「動画依存症」にご注意を 自分の頭と言葉を使ってこそ増す説得力 (1/3ページ)

【安西洋之のローカリゼーションマップ】

 可視化が大事、と言われる。言葉だけでなく画像あるいはカタチで示すことが重視される。ソーシャルメディアでも画像・動画の影響力が評価される。

 「文章なんて書いても人は読まないよ」「言葉の説明では限界がある」

 このようなセリフの功罪を考える機会があった。この1週間、欧州の人たちを連れ、数々の日本企業を訪問した。そこで各社でプレゼンを拝見した。

 パワーポイントのスライドが定番なのは言うまでもない。

 パワーポイントは言ってみれば、既にあるフォーマットを踏襲する安心感がある。それだけではない。
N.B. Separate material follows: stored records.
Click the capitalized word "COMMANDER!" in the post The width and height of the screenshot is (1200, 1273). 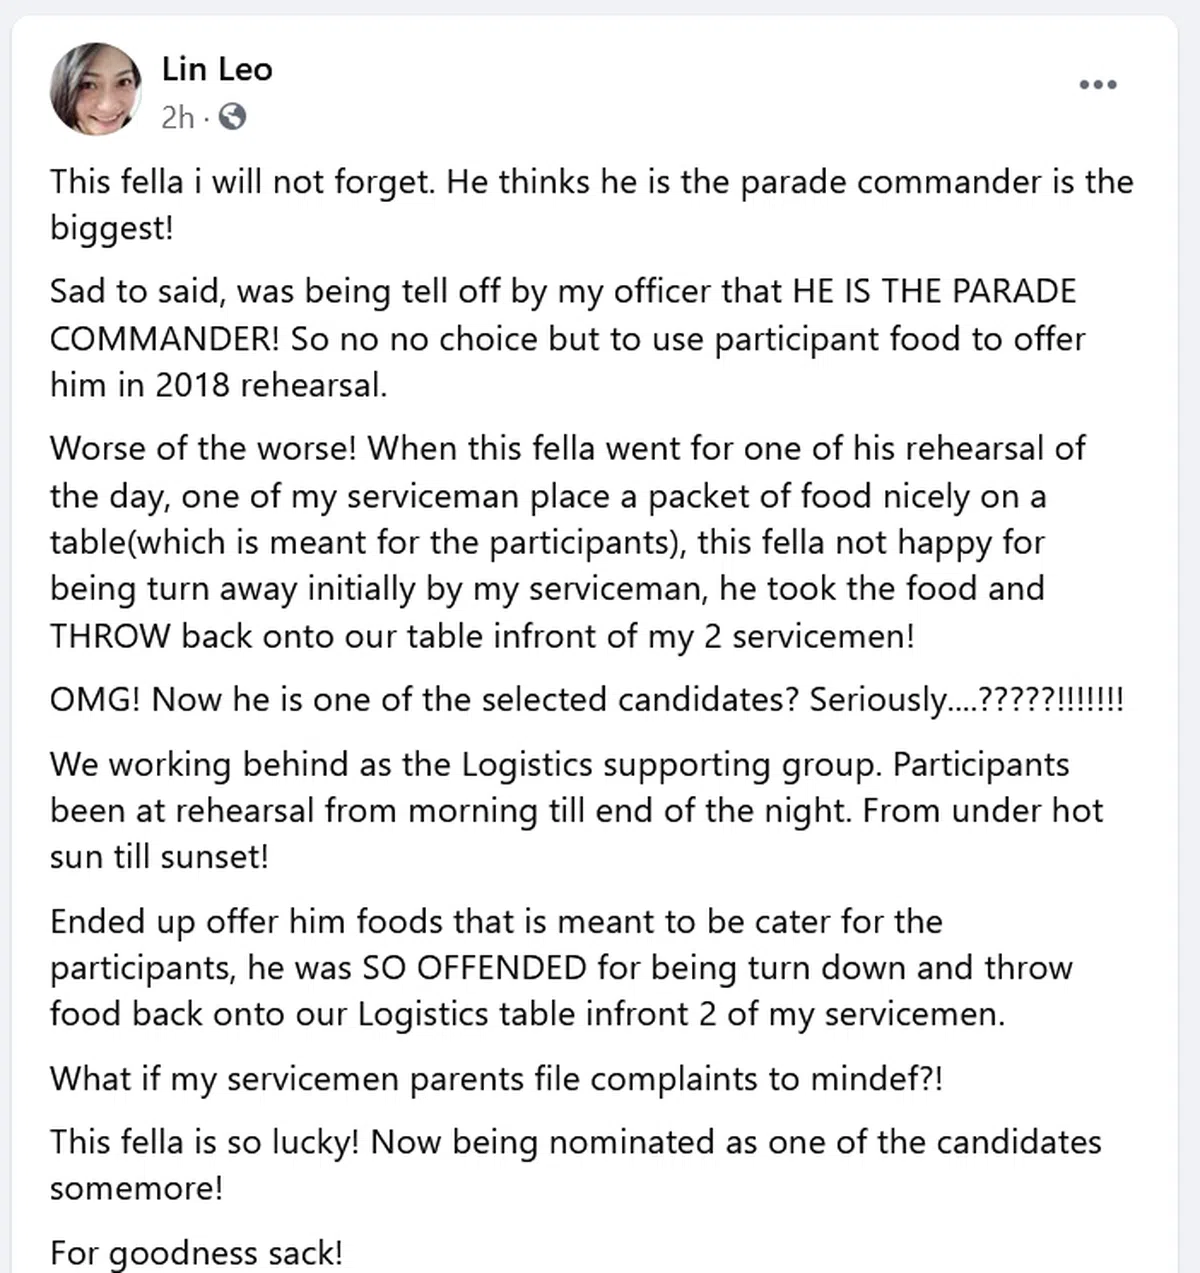165,338
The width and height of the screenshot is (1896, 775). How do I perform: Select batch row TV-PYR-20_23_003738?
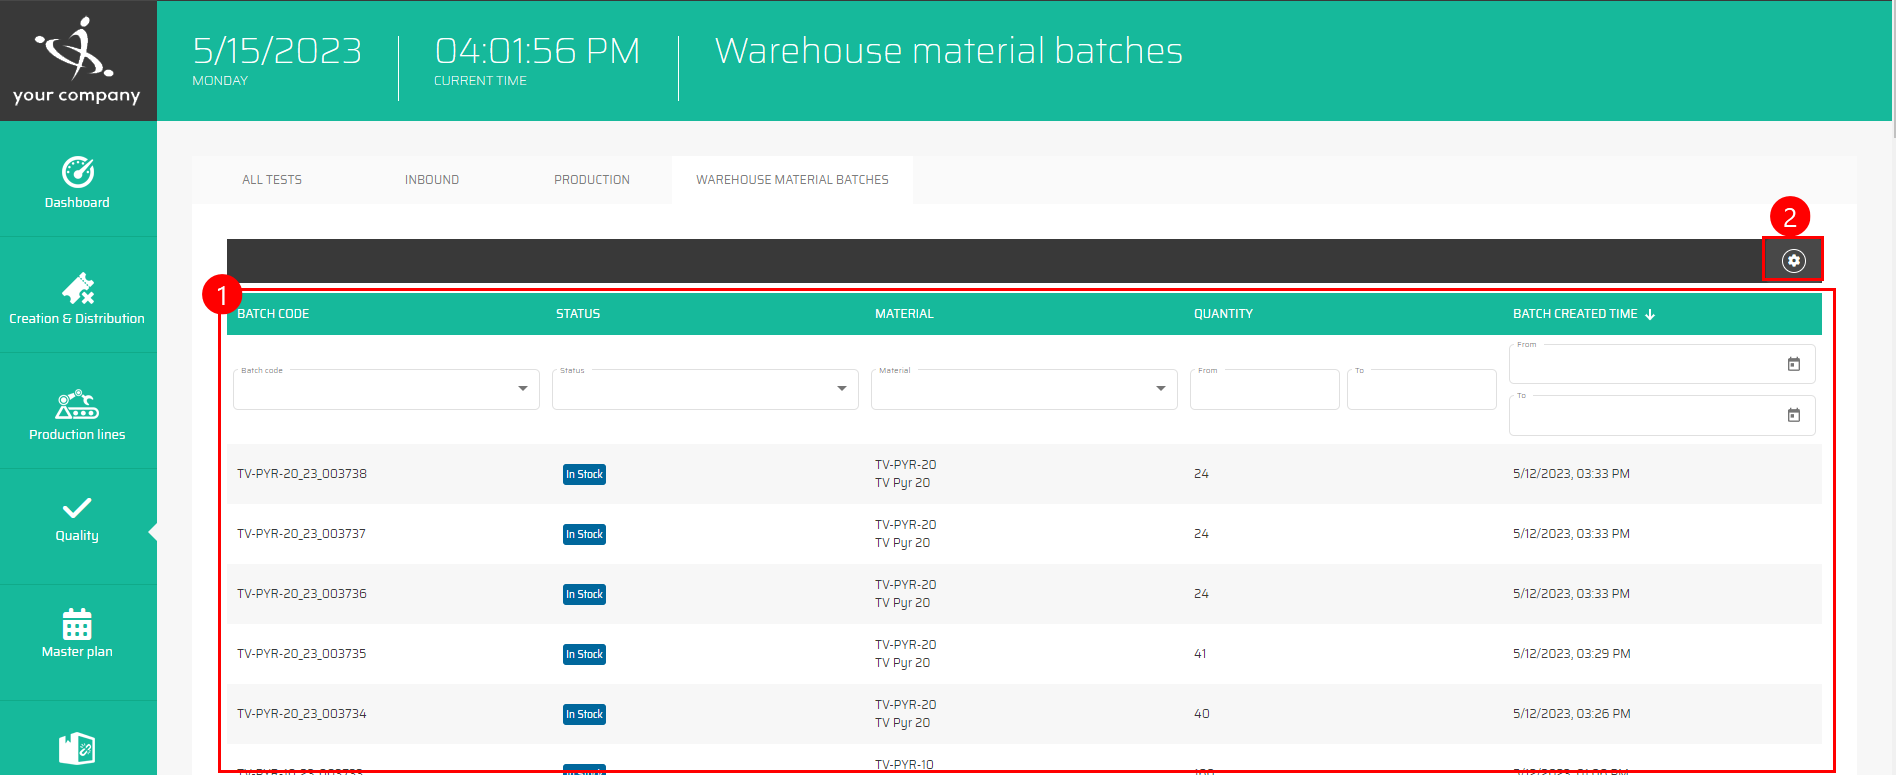302,474
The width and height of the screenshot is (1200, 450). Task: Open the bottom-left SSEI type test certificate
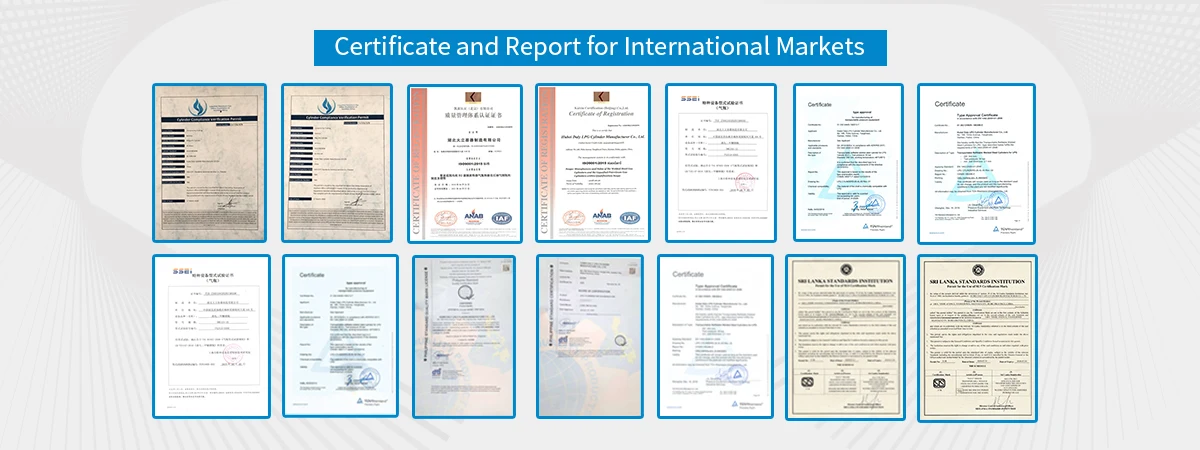pyautogui.click(x=211, y=336)
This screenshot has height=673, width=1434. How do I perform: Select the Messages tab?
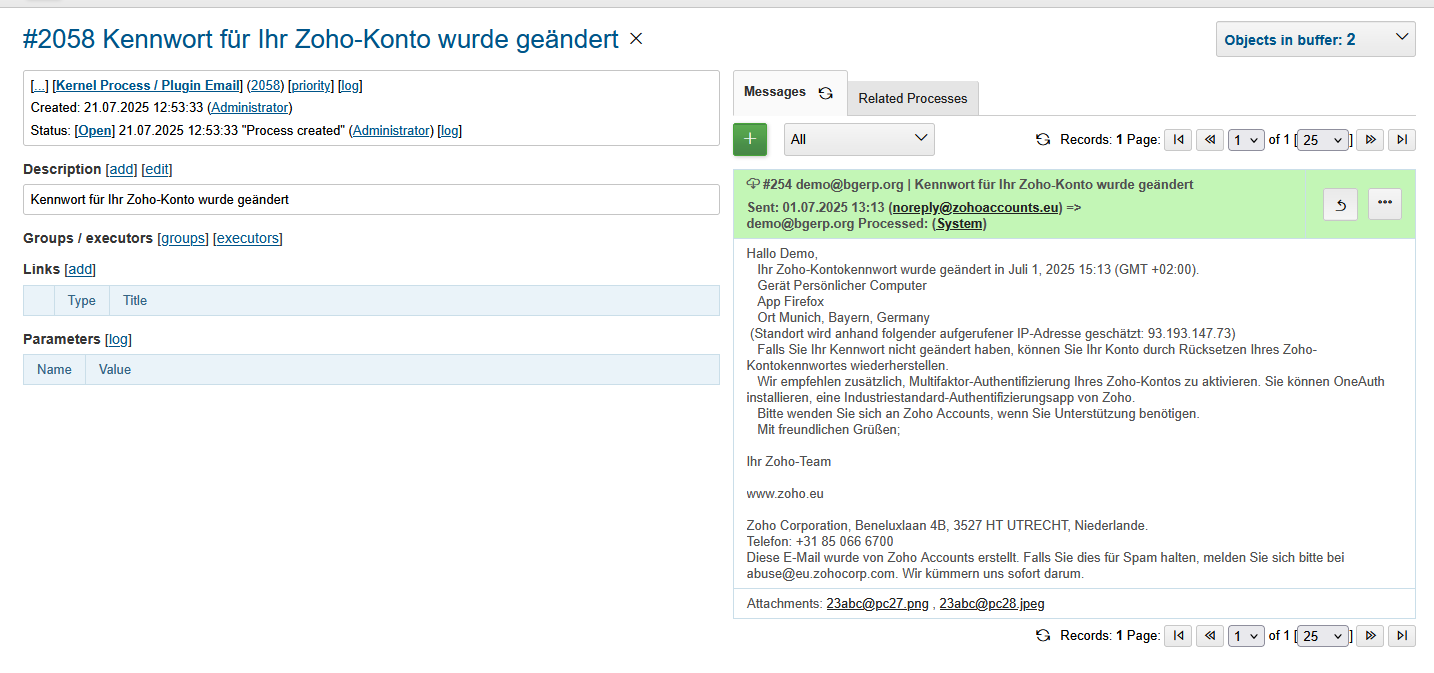[775, 92]
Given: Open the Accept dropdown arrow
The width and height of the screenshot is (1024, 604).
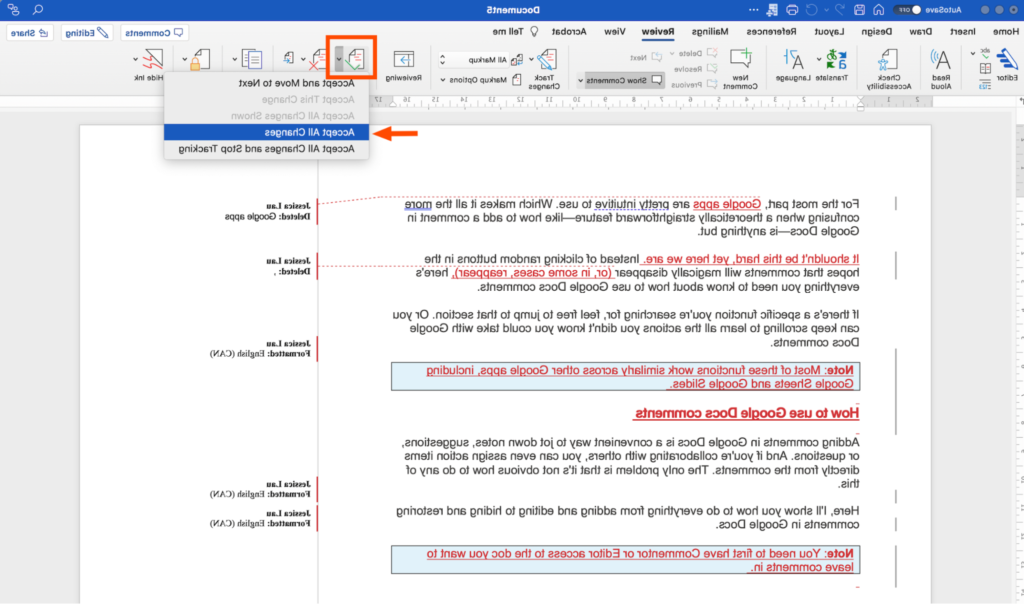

ホワイトボードに手書きでチャートを描くのは、その場で才能が見透かされるのではないか、と不安だ。もしかしたら間違った漢字を書いて失笑される危険性もある。事前にパワーポイントを準備するのは、これらの心配を取り除いてくれる。

 ただ、あまりにパワーポイントのスタイルに依存し過ぎるのはよくない、と最近はあえてパワーポイントを使わないプレゼンも増えてきている。ホワイトボードを使ってラフな図やキーワードを手書きしていく。

 さて今回の経験で気づいたのは「動画依存症」ともいうべき現象だ。動画の使い過ぎである。一つの現象なりを言葉で説明しづらいから動画でポイントだけを見せるのなら問題はない。

 疑問に思ったのは、いわゆる公式のプロモーションビデオを最初から最後まで見せられる。全体の説明のために冒頭に使うのではなく、質問に答えるにあたり3-5分のビデオを見せるのだ。

 肝心なポイントは30秒から1分である。